Record set

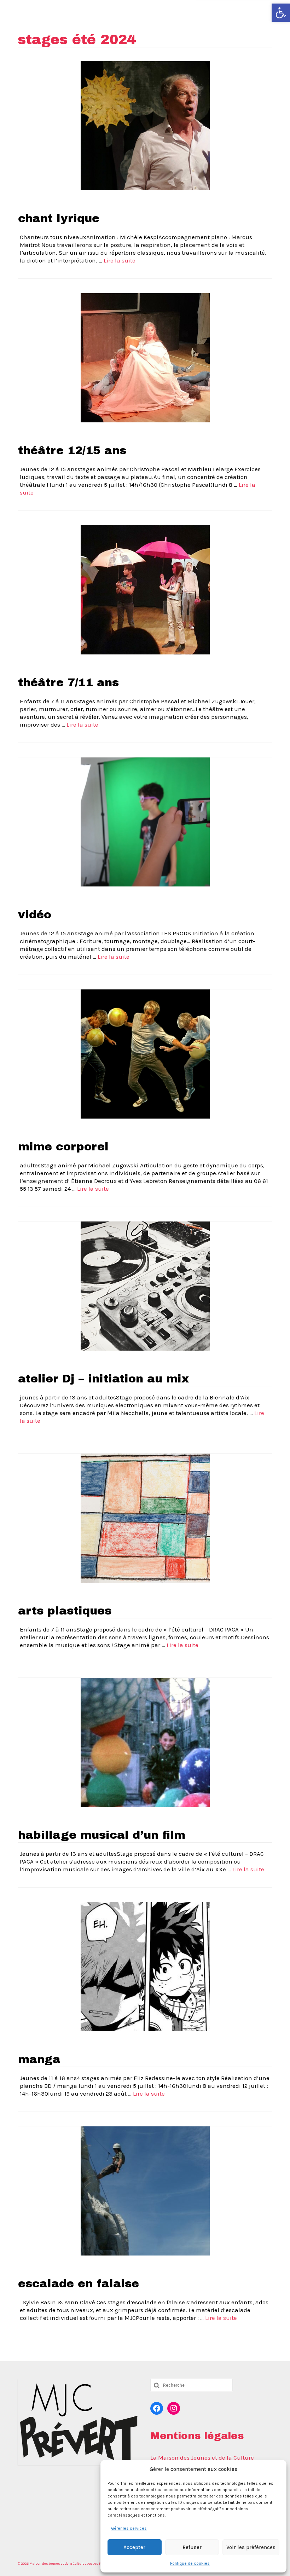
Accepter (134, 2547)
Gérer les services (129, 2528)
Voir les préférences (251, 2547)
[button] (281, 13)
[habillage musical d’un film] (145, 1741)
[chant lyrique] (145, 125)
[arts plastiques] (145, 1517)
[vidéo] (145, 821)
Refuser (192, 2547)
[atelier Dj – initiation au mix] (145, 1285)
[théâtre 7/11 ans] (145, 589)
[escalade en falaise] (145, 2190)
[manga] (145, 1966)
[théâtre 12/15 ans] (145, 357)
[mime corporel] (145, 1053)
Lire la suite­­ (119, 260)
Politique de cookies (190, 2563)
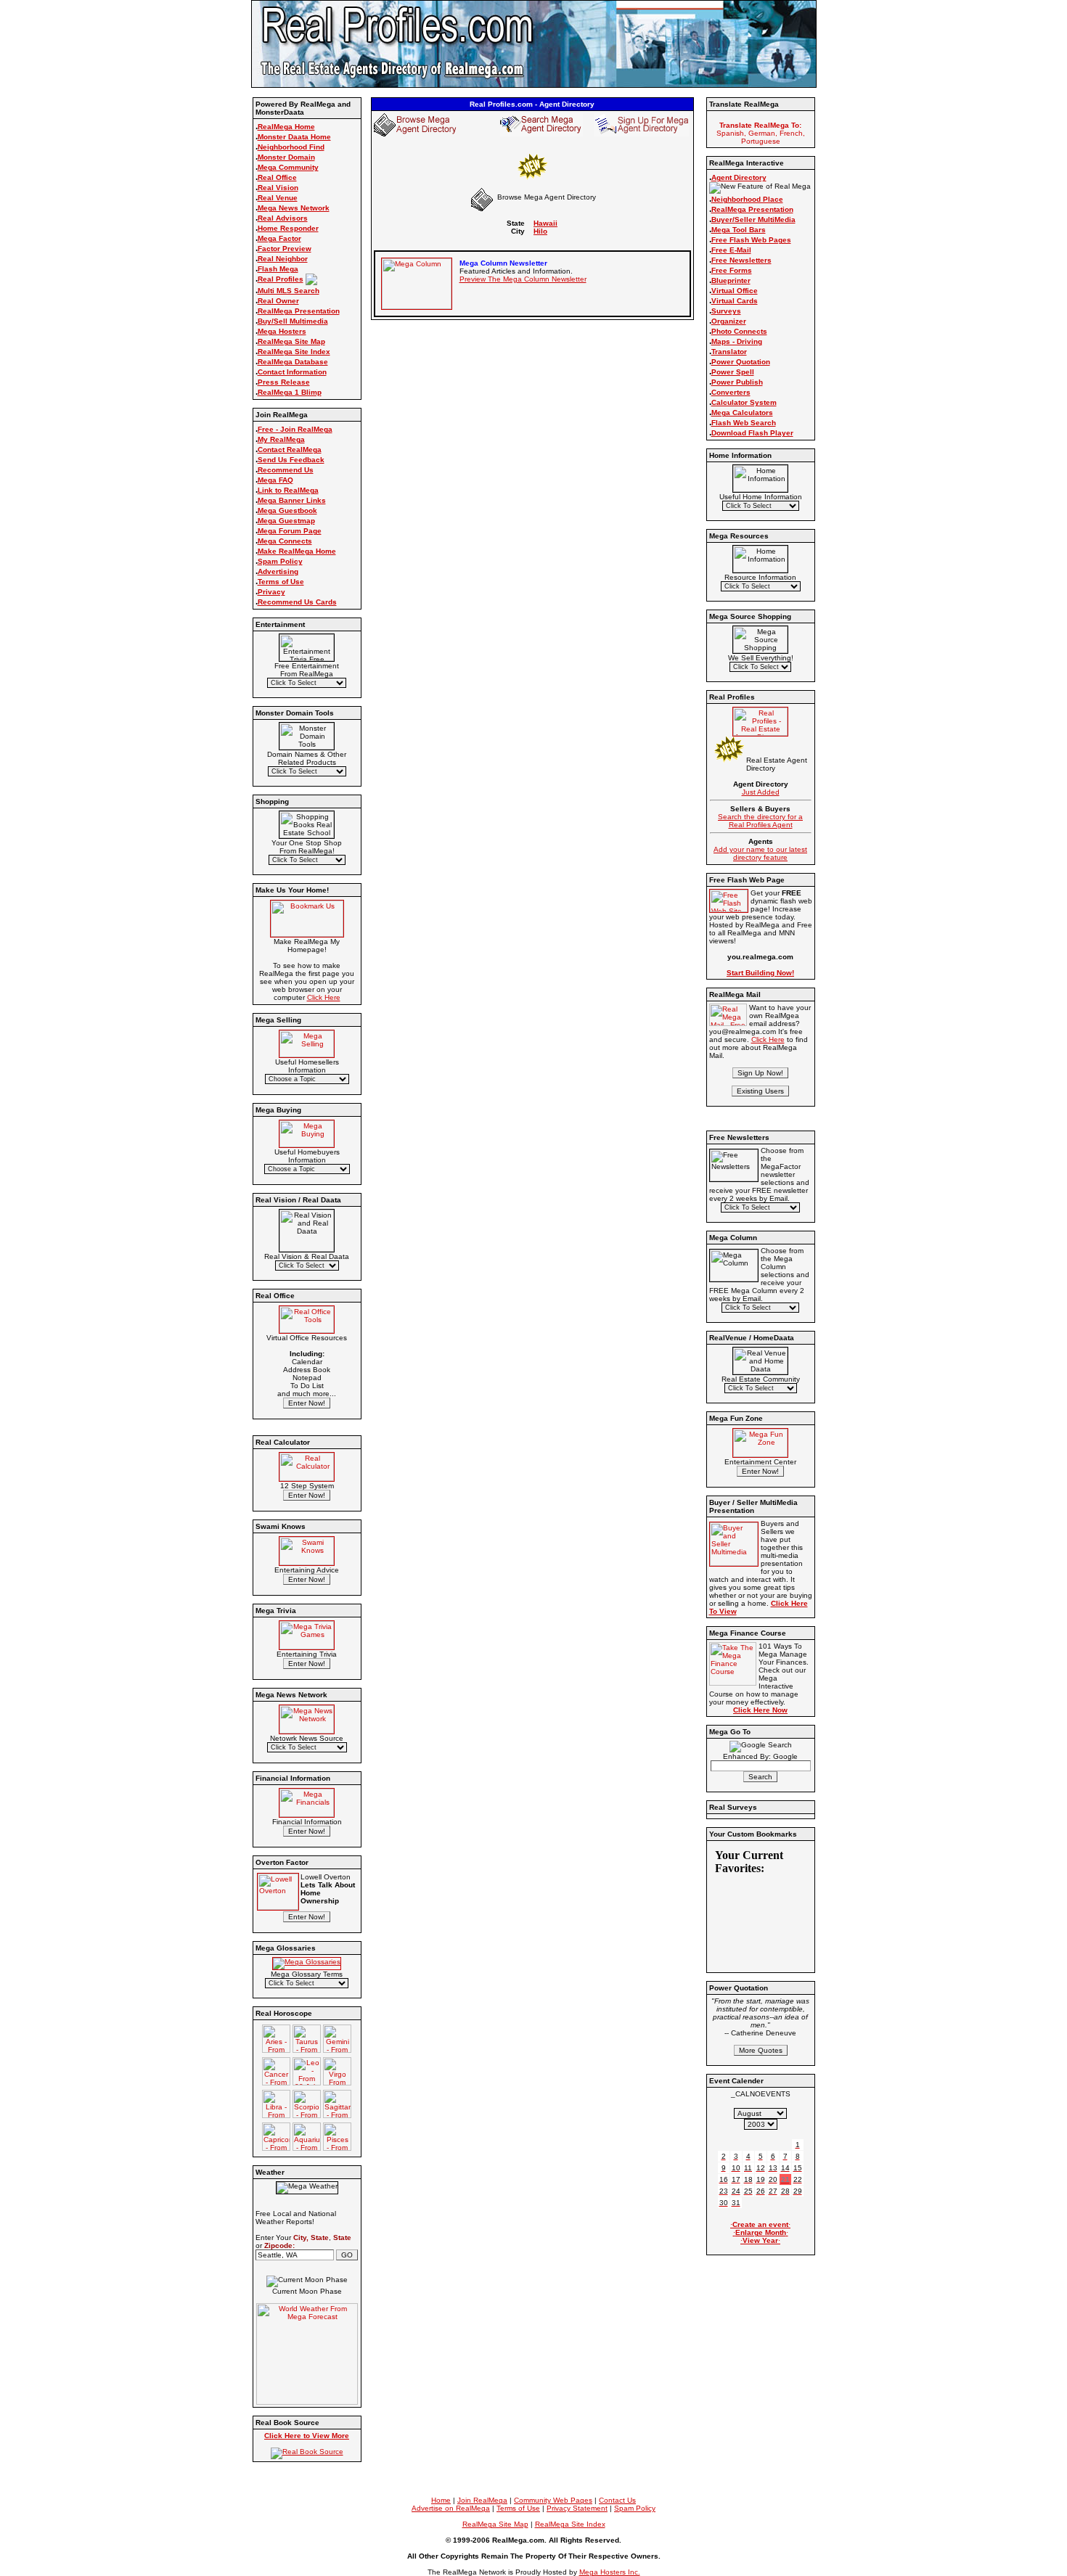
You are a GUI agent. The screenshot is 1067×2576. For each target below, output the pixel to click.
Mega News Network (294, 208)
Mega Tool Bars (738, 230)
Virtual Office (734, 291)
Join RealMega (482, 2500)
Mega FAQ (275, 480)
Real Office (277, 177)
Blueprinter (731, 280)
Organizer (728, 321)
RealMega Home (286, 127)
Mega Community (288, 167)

---

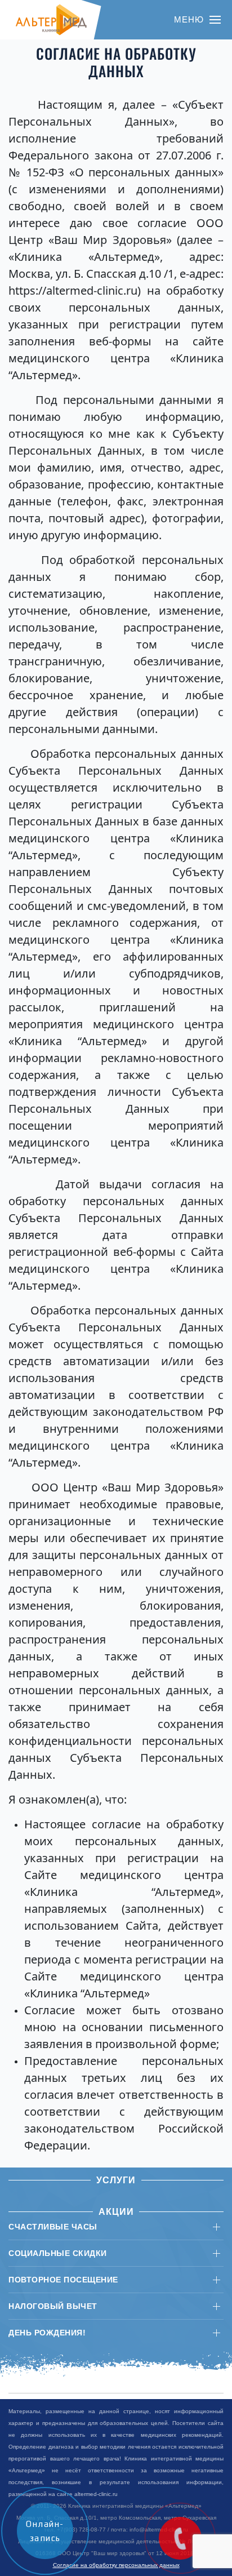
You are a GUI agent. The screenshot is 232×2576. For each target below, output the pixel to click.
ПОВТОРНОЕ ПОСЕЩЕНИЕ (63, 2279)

Problem
List every line above that holds the word "output".

Written solution
You are a GUI agent. The screenshot is 1067×2576. For each target below, output the pixel to click.
You are a GUI agent. The screenshot is 232×2576. For each target below, output the pixel to click.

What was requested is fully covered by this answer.